(DATA RECORDS)

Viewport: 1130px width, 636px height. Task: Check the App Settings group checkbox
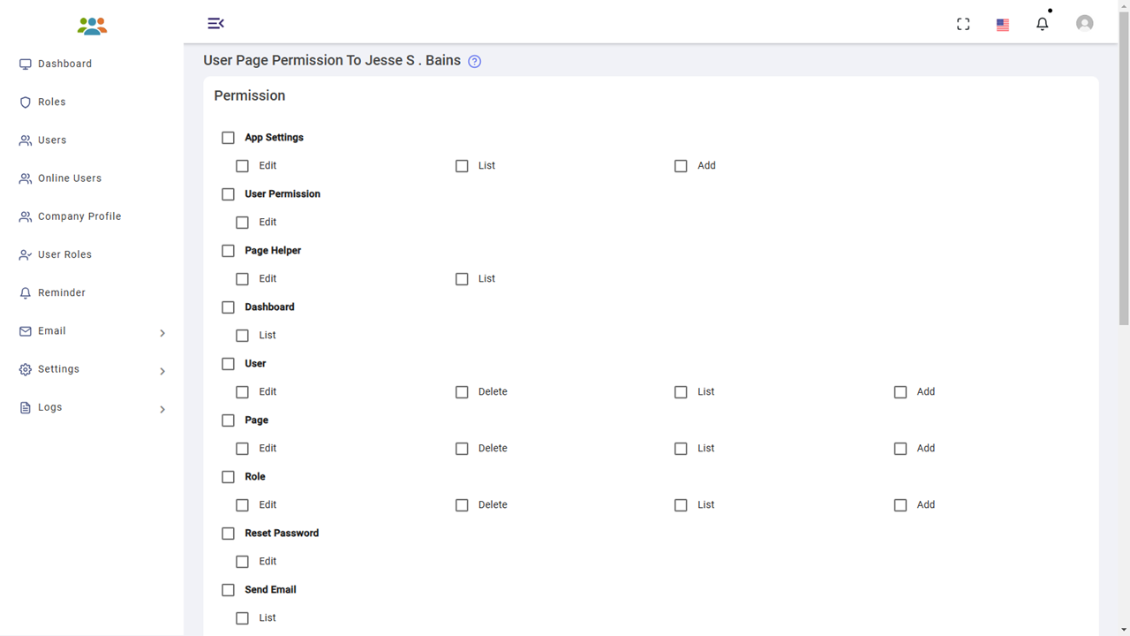coord(229,138)
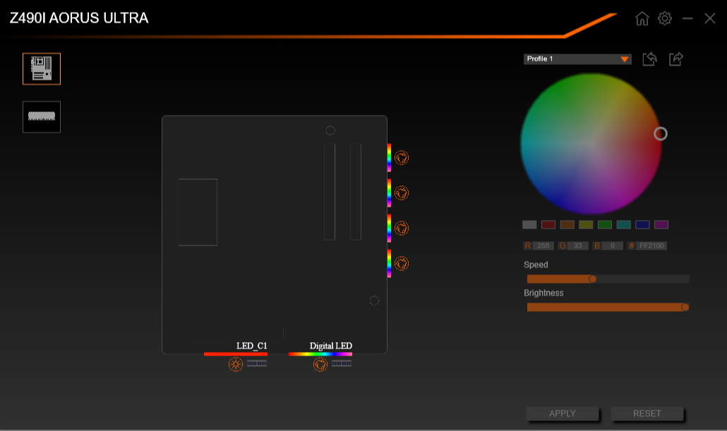This screenshot has height=431, width=727.
Task: Select the fourth LED zone icon on motherboard
Action: click(401, 262)
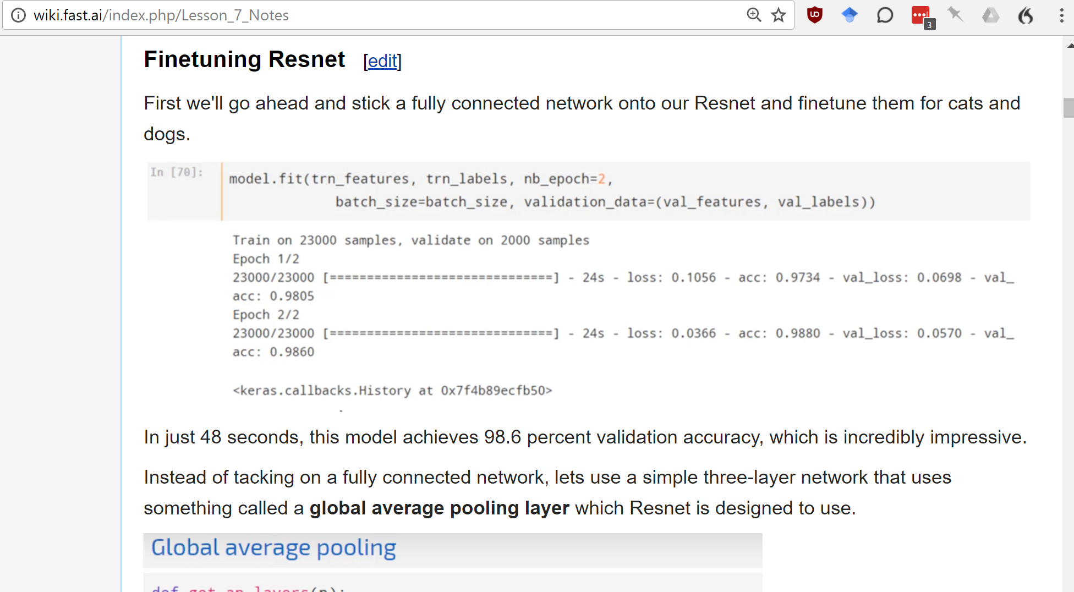1074x592 pixels.
Task: Open the speech bubble extension icon
Action: point(885,15)
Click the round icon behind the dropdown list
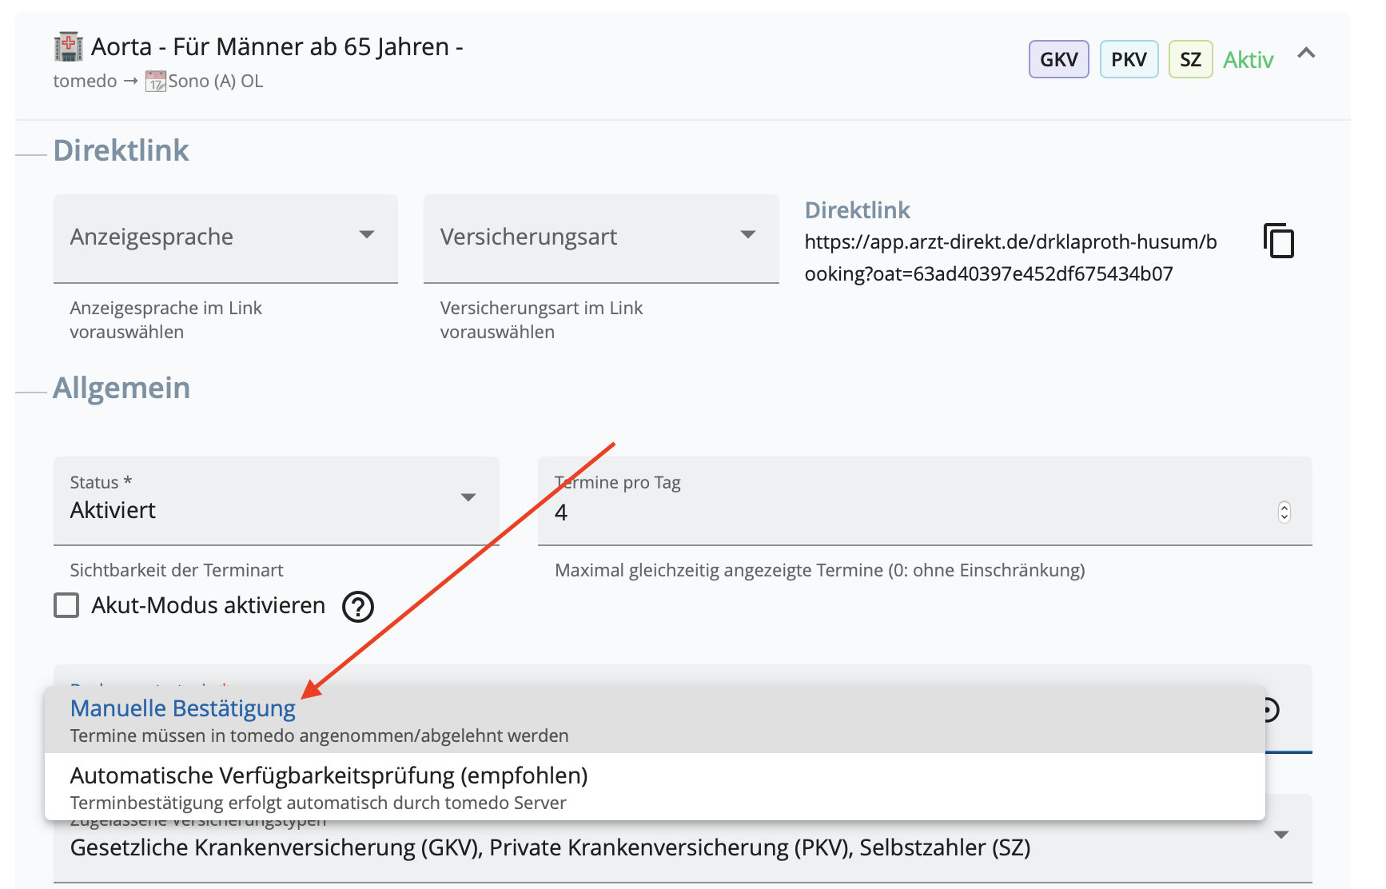The width and height of the screenshot is (1386, 889). (1272, 709)
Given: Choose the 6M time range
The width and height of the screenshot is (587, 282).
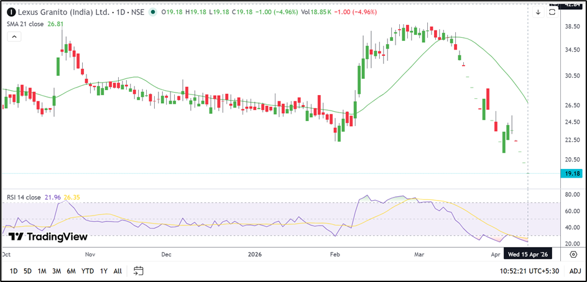Looking at the screenshot, I should tap(72, 271).
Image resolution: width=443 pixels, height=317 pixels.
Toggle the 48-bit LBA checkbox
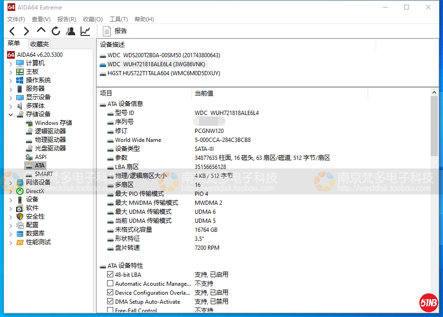coord(110,274)
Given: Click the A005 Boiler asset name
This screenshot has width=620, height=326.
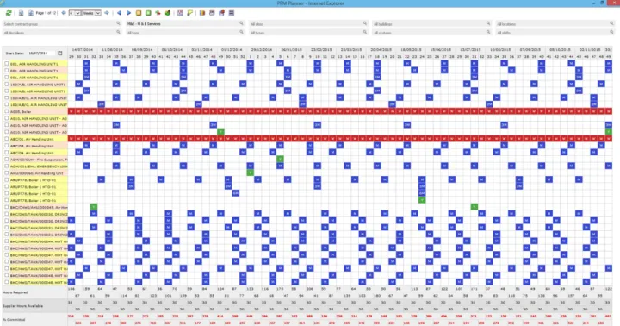Looking at the screenshot, I should click(21, 112).
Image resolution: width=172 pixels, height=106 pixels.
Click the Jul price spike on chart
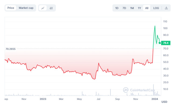click(99, 63)
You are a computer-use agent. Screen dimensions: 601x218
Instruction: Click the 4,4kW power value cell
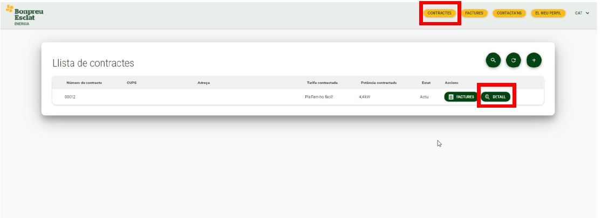click(365, 97)
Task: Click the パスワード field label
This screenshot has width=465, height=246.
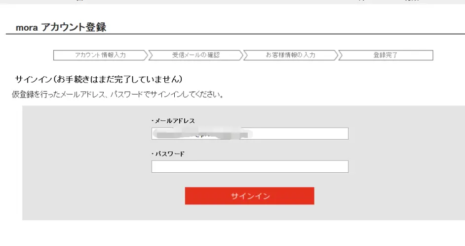Action: point(168,154)
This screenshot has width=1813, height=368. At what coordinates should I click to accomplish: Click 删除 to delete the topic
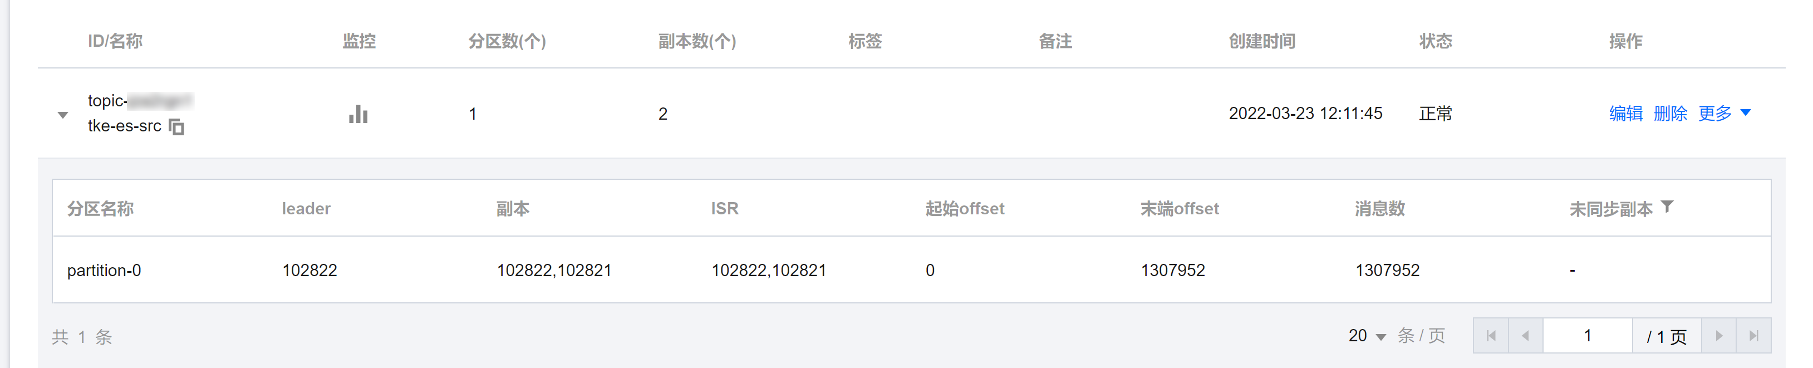pyautogui.click(x=1669, y=113)
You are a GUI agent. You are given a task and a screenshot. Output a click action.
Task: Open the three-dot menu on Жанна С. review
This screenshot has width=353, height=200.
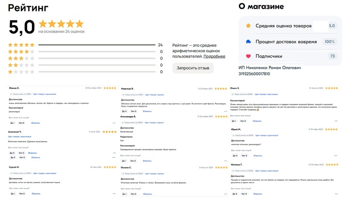(114, 123)
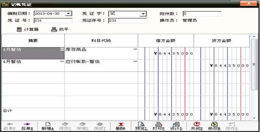Open summary lookup in second 4月暂估 row
Screen dimensions: 260x132
[62, 61]
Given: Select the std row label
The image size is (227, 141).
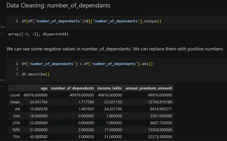Looking at the screenshot, I should (x=17, y=109).
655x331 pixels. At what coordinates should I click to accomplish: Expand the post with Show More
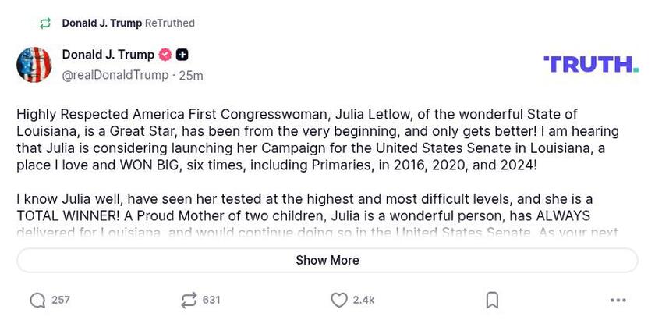tap(328, 261)
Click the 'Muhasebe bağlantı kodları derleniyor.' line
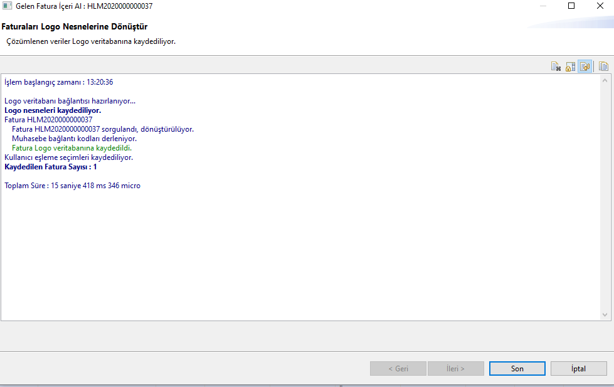The image size is (614, 387). click(x=74, y=139)
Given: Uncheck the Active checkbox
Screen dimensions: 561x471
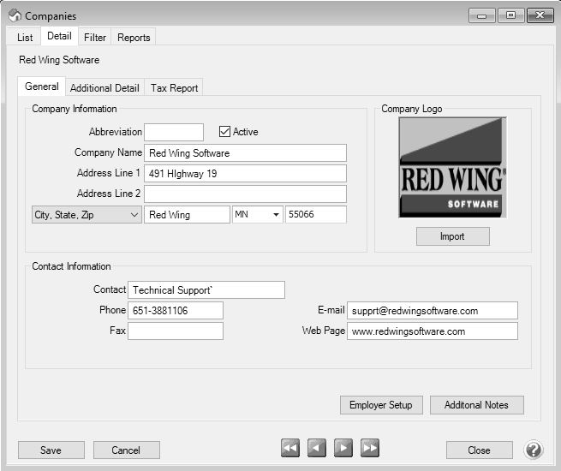Looking at the screenshot, I should pos(225,132).
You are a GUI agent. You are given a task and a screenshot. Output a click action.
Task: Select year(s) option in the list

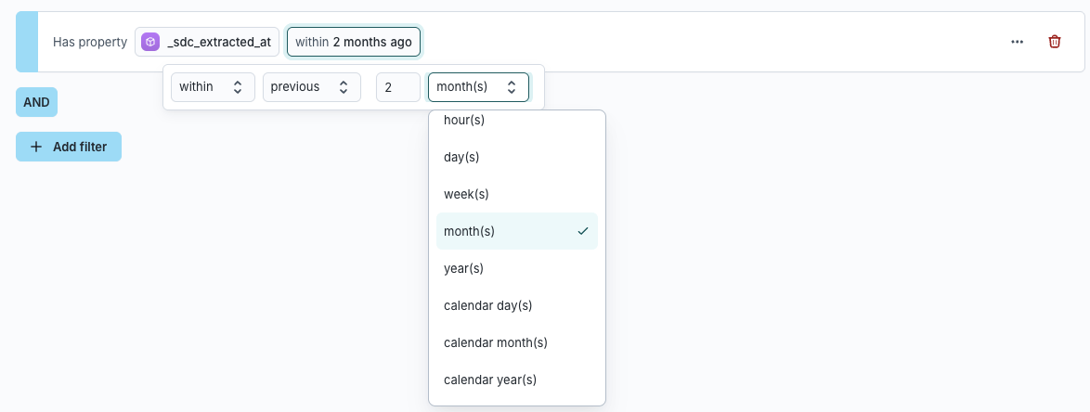463,268
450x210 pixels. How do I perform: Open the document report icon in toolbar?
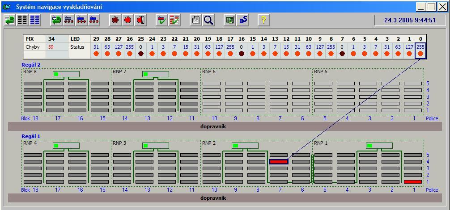click(196, 20)
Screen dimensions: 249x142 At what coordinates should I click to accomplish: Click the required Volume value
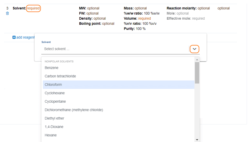(x=144, y=18)
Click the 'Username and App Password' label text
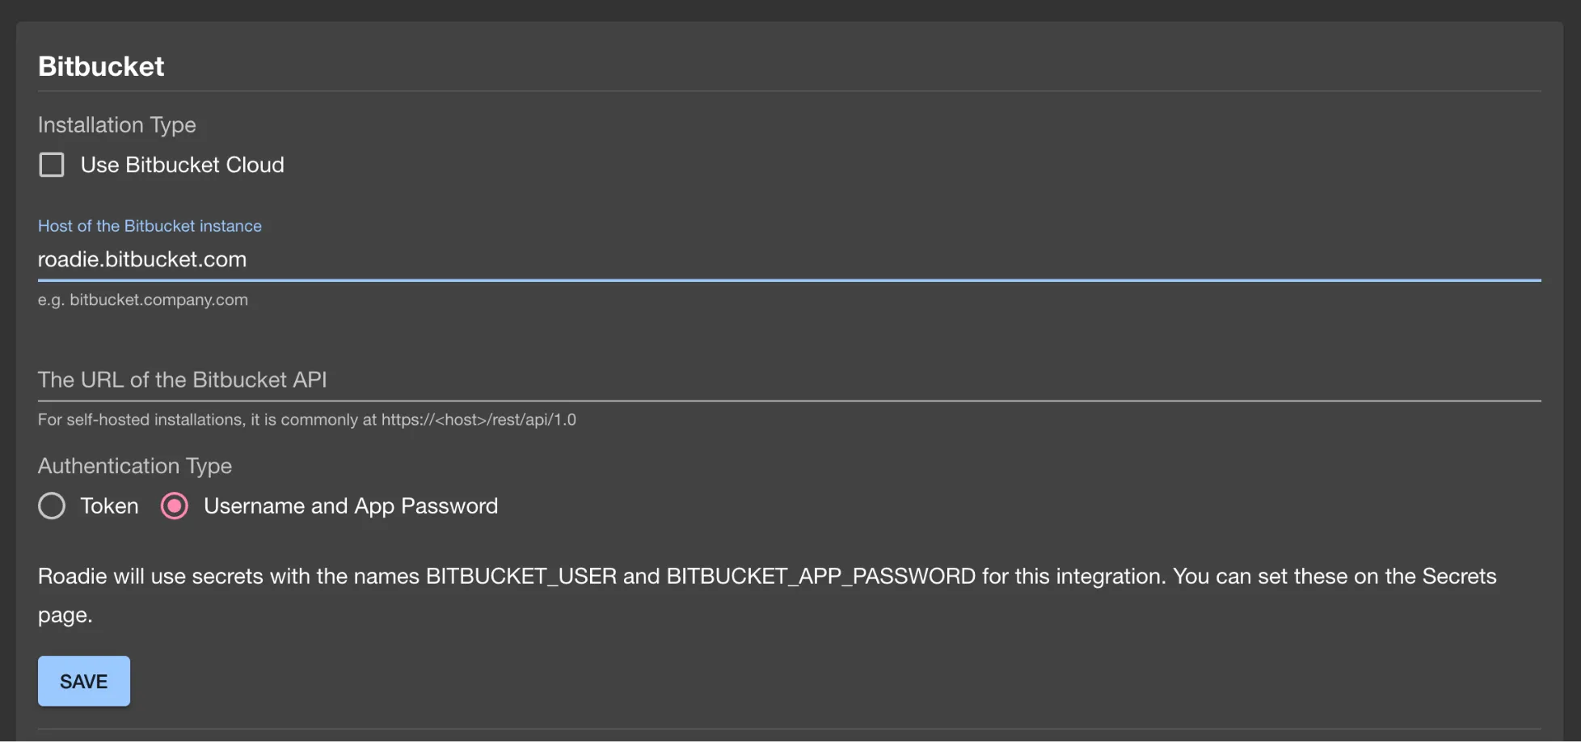This screenshot has height=743, width=1581. tap(350, 506)
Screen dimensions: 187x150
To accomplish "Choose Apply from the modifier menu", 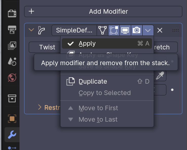I will click(x=87, y=44).
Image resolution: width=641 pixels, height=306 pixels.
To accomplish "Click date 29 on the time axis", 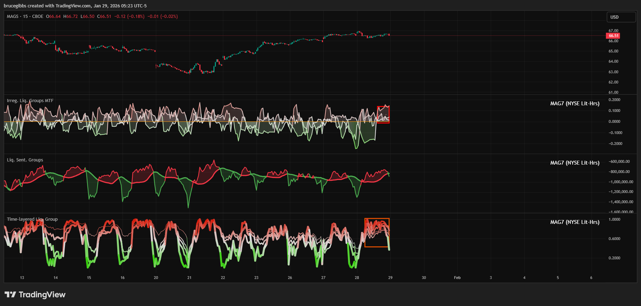I will pyautogui.click(x=390, y=278).
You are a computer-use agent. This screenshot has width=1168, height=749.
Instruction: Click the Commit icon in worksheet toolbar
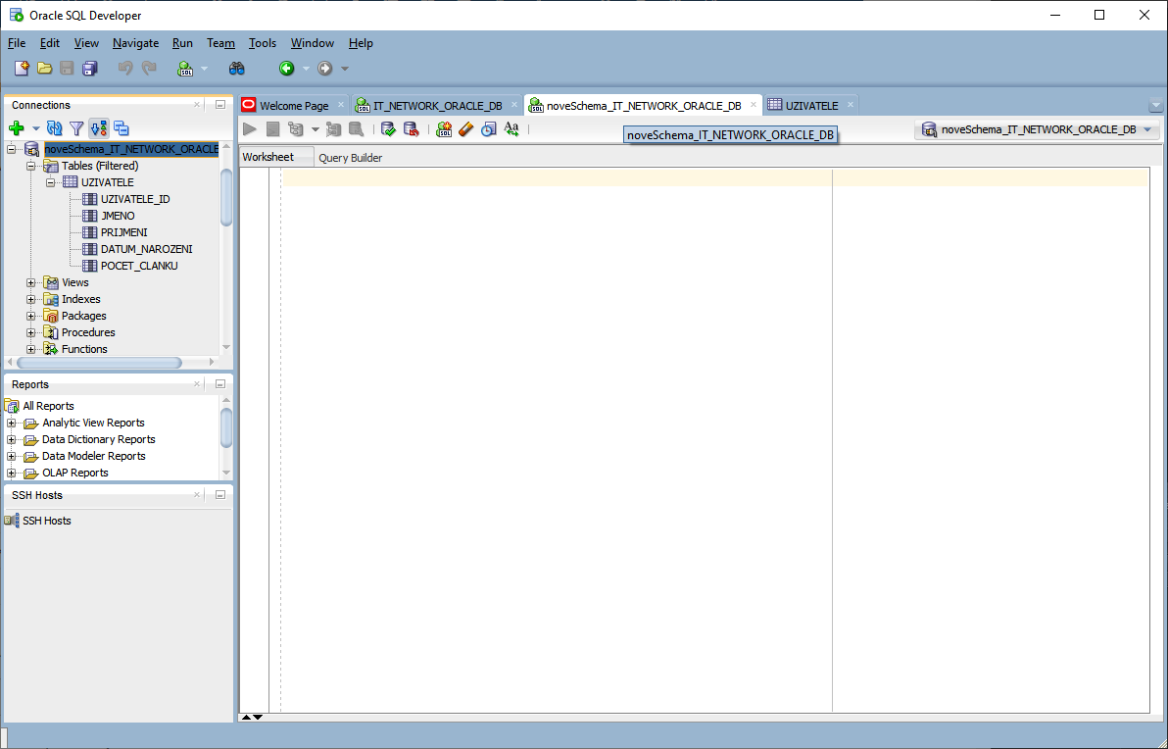tap(388, 129)
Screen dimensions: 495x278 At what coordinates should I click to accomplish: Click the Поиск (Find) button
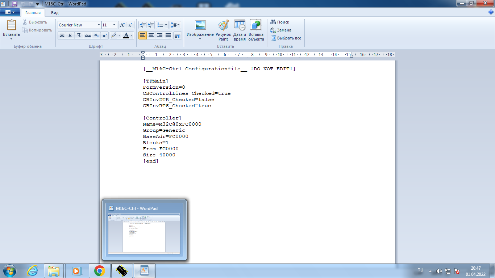(x=280, y=22)
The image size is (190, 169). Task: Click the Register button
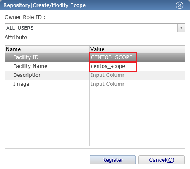(x=112, y=160)
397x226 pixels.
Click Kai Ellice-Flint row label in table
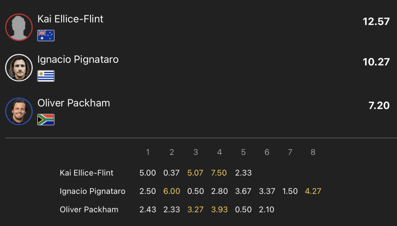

(End DATA RECORDS)

## [TASK INSTRUCTIONS]
Say again, word for word, the lines beginning at the top of the data and ending with the line that has "Task: Open the three-dot". Skip the pictures.

## [OUTPUT]
Viewport: 1130px width, 636px height. Task: Check the App Settings group checkbox
coord(229,138)
This screenshot has height=431, width=727.
Task: Select the fourth LED zone icon on motherboard
Action: click(401, 262)
1074x592 pixels.
Task: Open the speech bubble extension icon
Action: point(885,15)
Click the round icon behind the dropdown list
The width and height of the screenshot is (1386, 889). (1272, 709)
Given: Choose the 6M time range
The width and height of the screenshot is (587, 282).
Looking at the screenshot, I should tap(72, 271).
Image resolution: width=443 pixels, height=317 pixels.
Toggle the 48-bit LBA checkbox
coord(110,274)
Given: Click the A005 Boiler asset name
This screenshot has width=620, height=326.
Looking at the screenshot, I should click(21, 112).
Image resolution: width=172 pixels, height=106 pixels.
Click the Jul price spike on chart
click(99, 63)
You are a computer-use agent. Screen dimensions: 601x218
Instruction: Click the 4,4kW power value cell
click(365, 97)
Task: Click the パスワード field label
This screenshot has width=465, height=246.
Action: point(168,154)
This screenshot has width=1813, height=368. At what coordinates should I click to accomplish: Click 删除 to delete the topic
pyautogui.click(x=1669, y=113)
You are a GUI agent. You are given a task and a screenshot. Output a click action.
Task: Open the three-dot menu on Жанна С. review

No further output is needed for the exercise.